Standard outputs and Standard errors of your script will be attached to custom_block_executions_log.txt log file found in the Admin app -> Logs section and in the logs folder within the omniscope-server folder. Standard outputs and Standard errors will be attached to the log file after the script has terminated its execution.

Python

from omniscope.api import OmniscopeApi
omniscope_api = OmniscopeApi()

print("Hello there")

omniscope_api.close()

library(omniscope.api)

omni.api = omniscope.api()

print("Hello there")

close(omni.api)

To monitor the file you can use command line tools (e.g., tail) or the Omniscope admin page

2020-03-18T16:45:57.221+0000 INFO  [omniscope.custom_block_executions_log.txt] - [File.iox, Custom]: execution started
2020-03-18T16:45:57.222+0000 INFO  [omniscope.custom_block_executions_log.txt] - [File.iox, Custom]: transaction id = 026377c28c4225490a745f1e31a3d0a6-Custom-f9db02b3-92a8-41f9-ba1f-e5db169d3d3b
2020-03-18T16:45:58.252+0000 INFO  [omniscope.custom_block_executions_log.txt] - [File.iox, Custom]: process execution completed successfully
2020-03-18T16:45:58.252+0000 INFO  [omniscope.custom_block_executions_log.txt] - [File.iox, Custom]: process std out: Hello there
2020-03-18T16:45:58.252+0000 INFO  [omniscope.custom_block_executions_log.txt] - [File.iox, Custom]: process std err: 
2020-03-18T16:45:58.257+0000 INFO  [omniscope.custom_block_executions_log.txt] - [File.iox, Custom]: execution completed
2020-03-18T16:46:35.962+0000 INFO  [omniscope.custom_block_executions_log.txt] - [File.iox, Custom]: execution started
2020-03-18T16:46:35.962+0000 INFO  [omniscope.custom_block_executions_log.txt] - [File.iox, Custom]: transaction id = 026377c28c4225490a745f1e31a3d0a6-Custom-583ee039-6b35-43ad-aec7-236fff74819b

It is possible to update the message displayed in the block bar by using the method update_message (Python) or update.message (R).

For example, while reading a sequence of files, we could display the file we are currently reading via

# ...
for parquet_file in parquet_files:
    # Update UI message
    omniscope_api.update_message("Reading "+str(parquet_file))
    # ...

In R:

# ...
for (val parquet.file in parquet.files) {
 update.message(omni.api, paste("Reading", "parquet.file", sep=" "))
 # ...

During execution It will be rendered as

R Api Reference

omniscope.api()

The constructor fpr the OmniscopeApi instance.

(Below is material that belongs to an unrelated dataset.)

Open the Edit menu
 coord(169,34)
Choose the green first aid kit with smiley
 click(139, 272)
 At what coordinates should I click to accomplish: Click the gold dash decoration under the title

This object is used to represents a custom block execution. The execution is modelled as a transaction:

The transaction is open when this object is created
Block options values can be read
Input records can be read from block inputs
Output records can be appended to block outputs
The transaction is closed/committed or cancelled

It is not possible to re-use the same transactions for multiple executions.

abort(omni.api, message='')

Marks the custom block execution as completed unsuccessfully. No other interaction with this instance is allowed. The script execution will terminate immediately.

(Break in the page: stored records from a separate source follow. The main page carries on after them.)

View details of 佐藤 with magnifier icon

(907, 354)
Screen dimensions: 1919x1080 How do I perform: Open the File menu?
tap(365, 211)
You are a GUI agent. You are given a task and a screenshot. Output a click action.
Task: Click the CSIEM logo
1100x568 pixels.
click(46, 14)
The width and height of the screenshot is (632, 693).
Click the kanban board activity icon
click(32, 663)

omni.api (OmniscopeApi) the omniscope api instance)
message (str) – an optional message to be displayed in the block summary.

cancel(omni.api, message='')

Marks the custom block execution as completed unsuccessfully. No other interaction with this instance is allowed. Unlike abort() the script execution will proceed normally after this method has been called.

omni.api (OmniscopeApi) the omniscope api instance)
message (str) – an optional message to be displayed in the block summary.

close(omni.api, message='')

Marks the custom block execution as completed successfully. No other interaction with this instance is allowed. This is equivalent to commit()

omni.api (OmniscopeApi) the omniscope api instance)
message (str) – an optional message to be displayed in the block summary.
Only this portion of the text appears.